» Excerpt to read:
□ □ □ □

SKF India (Industrial) is using AI to automate repetitive recruitment tasks such as candidate matching, screening and pipeline management. According to Srivastava, this has helped reduce turnaround times, improve process consistency and enhance candidate experiences.

More importantly, automation has allowed recruiters to focus on higher-value activities such as capability assessments, stakeholder engagement and building meaningful candidate relationships.

Among the most measurable outcomes came from APL Apollo’s AI-driven campus hiring initiative. The company introduced a robotics-enabled assessment framework that combines AI-proctored technical tests, behavioural evaluations and structured interviews aligned with its competency framework.

Patwa said, “This initiative reduced hiring timelines from 8-10 weeks to less than four weeks. The company also reported a 30-35 per cent improvement in candidate experience scores, higher recruiter productivity, improved offer acceptance rates and deeper insights into candidate capabilities.”

The organisation is now exploring AI applications in competency mapping, leadership pipeline development and identifying high-potential talent.

□ □ □ □

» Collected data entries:
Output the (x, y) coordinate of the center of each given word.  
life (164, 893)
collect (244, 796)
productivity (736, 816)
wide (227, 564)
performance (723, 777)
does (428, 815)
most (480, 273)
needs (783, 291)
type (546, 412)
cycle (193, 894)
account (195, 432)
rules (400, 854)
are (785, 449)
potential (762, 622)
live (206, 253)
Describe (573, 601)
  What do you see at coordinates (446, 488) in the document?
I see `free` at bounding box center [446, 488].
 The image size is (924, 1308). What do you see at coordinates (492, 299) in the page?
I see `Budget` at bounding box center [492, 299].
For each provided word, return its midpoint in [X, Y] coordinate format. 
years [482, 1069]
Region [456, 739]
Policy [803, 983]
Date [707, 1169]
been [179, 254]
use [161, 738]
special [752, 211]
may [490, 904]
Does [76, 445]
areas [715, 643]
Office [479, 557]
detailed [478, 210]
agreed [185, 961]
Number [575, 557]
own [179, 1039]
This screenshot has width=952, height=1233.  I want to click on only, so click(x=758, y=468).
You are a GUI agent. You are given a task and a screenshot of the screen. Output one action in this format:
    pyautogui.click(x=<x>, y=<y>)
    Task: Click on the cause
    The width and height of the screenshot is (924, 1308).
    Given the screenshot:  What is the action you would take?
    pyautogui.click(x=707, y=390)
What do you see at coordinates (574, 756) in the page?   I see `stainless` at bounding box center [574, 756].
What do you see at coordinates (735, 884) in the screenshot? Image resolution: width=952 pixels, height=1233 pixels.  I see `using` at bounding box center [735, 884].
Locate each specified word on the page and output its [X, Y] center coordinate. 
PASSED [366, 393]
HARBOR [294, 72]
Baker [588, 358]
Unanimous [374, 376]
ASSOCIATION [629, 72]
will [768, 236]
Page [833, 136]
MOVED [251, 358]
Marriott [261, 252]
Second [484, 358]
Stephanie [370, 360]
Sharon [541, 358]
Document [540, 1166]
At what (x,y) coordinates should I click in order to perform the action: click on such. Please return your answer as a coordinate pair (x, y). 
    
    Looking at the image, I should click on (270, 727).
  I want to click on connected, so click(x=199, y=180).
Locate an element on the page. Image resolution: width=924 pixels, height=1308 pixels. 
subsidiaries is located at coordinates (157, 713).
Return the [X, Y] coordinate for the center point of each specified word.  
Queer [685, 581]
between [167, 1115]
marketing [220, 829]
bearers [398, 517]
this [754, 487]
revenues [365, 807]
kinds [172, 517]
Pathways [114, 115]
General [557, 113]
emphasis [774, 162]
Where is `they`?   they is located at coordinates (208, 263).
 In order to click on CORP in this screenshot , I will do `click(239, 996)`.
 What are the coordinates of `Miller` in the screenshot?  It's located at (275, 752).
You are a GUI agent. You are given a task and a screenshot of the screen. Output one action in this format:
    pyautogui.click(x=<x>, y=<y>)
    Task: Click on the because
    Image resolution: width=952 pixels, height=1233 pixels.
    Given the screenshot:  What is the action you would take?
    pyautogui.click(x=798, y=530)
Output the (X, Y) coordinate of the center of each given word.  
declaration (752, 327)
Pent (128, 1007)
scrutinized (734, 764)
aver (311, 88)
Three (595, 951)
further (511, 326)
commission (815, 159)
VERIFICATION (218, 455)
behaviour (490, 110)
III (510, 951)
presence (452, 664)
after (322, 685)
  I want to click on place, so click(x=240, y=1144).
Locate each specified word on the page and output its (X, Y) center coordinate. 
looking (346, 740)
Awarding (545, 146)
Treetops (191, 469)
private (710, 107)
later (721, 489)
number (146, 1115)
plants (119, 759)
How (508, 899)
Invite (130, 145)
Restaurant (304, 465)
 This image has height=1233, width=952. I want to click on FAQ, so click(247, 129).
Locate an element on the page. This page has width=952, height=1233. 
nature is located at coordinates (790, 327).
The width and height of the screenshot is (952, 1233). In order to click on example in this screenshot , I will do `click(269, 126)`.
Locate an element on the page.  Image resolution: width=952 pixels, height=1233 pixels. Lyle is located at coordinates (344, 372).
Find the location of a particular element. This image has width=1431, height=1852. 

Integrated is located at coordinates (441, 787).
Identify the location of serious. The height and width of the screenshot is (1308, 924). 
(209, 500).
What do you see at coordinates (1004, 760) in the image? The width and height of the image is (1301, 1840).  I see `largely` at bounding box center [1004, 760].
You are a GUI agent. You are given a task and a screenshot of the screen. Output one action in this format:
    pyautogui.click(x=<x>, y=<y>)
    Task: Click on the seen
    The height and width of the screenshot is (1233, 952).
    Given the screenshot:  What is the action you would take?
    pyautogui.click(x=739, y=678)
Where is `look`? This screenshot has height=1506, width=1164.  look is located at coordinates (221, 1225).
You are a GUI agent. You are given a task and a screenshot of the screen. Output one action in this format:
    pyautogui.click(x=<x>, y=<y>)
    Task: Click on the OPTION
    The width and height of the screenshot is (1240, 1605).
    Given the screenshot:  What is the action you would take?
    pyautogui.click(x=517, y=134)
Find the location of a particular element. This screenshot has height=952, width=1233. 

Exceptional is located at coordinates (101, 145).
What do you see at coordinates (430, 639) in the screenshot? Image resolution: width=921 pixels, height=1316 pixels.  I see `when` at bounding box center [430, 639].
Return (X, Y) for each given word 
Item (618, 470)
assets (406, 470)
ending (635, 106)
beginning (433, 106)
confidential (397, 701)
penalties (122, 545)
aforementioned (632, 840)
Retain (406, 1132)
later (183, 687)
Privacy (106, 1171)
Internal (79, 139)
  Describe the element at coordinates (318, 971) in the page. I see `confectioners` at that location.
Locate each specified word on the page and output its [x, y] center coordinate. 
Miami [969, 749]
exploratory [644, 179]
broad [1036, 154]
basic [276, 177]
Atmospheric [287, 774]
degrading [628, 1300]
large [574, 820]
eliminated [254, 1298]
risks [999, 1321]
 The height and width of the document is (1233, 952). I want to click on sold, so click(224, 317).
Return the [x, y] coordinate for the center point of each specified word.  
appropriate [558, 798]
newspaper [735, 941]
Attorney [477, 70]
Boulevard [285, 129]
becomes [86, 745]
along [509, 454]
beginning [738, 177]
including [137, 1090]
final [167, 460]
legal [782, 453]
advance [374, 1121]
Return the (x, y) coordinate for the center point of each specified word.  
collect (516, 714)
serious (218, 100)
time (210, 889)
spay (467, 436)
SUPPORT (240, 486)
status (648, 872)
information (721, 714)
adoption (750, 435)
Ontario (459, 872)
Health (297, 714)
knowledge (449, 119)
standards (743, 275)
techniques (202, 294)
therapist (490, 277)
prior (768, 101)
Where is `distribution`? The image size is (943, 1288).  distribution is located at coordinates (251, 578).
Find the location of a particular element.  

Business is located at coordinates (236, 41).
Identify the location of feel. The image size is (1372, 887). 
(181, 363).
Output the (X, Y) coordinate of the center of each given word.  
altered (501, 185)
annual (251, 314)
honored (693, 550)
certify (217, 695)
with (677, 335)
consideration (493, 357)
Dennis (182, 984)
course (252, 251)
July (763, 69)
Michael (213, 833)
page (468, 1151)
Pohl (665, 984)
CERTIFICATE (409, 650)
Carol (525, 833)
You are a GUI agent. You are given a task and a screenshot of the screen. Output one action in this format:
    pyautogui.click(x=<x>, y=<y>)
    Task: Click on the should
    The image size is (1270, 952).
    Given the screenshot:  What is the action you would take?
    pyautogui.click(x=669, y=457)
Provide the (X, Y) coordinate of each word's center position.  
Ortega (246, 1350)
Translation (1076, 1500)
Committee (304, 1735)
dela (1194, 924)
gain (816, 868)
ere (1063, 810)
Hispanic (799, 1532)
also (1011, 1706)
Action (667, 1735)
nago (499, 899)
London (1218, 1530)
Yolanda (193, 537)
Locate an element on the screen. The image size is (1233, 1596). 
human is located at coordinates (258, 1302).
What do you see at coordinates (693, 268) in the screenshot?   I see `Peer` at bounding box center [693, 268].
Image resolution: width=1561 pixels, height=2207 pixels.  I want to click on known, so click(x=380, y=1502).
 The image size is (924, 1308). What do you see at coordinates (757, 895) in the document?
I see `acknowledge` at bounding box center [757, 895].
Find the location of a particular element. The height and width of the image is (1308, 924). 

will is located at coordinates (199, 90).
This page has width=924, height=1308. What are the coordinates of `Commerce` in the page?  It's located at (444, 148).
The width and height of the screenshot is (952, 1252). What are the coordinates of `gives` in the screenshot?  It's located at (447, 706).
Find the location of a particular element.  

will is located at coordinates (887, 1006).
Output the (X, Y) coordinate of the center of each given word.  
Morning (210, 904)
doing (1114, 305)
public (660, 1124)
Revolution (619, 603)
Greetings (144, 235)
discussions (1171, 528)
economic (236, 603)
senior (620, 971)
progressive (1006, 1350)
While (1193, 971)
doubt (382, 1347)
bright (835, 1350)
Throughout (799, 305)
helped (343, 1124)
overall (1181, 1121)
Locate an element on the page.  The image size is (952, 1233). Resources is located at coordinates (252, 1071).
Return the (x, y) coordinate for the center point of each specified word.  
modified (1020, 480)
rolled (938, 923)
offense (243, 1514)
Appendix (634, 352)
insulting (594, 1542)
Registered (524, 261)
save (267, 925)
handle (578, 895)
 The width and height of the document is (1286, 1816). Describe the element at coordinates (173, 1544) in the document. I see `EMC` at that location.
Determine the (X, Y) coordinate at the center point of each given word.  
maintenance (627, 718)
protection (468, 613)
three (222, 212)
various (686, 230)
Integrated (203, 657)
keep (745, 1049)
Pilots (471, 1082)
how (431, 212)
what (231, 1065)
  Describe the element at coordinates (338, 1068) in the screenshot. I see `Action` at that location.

□ □ □ □

» Exercise description: Repeat word for word the part of the passage on AI in hiring from "More importantly, automation" to "meaningful candidate relationships.".

» Response to the exercise:
More importantly, automation has allowed recruiters to focus on higher-value activities such as capability assessments, stakeholder engagement and building meaningful candidate relationships.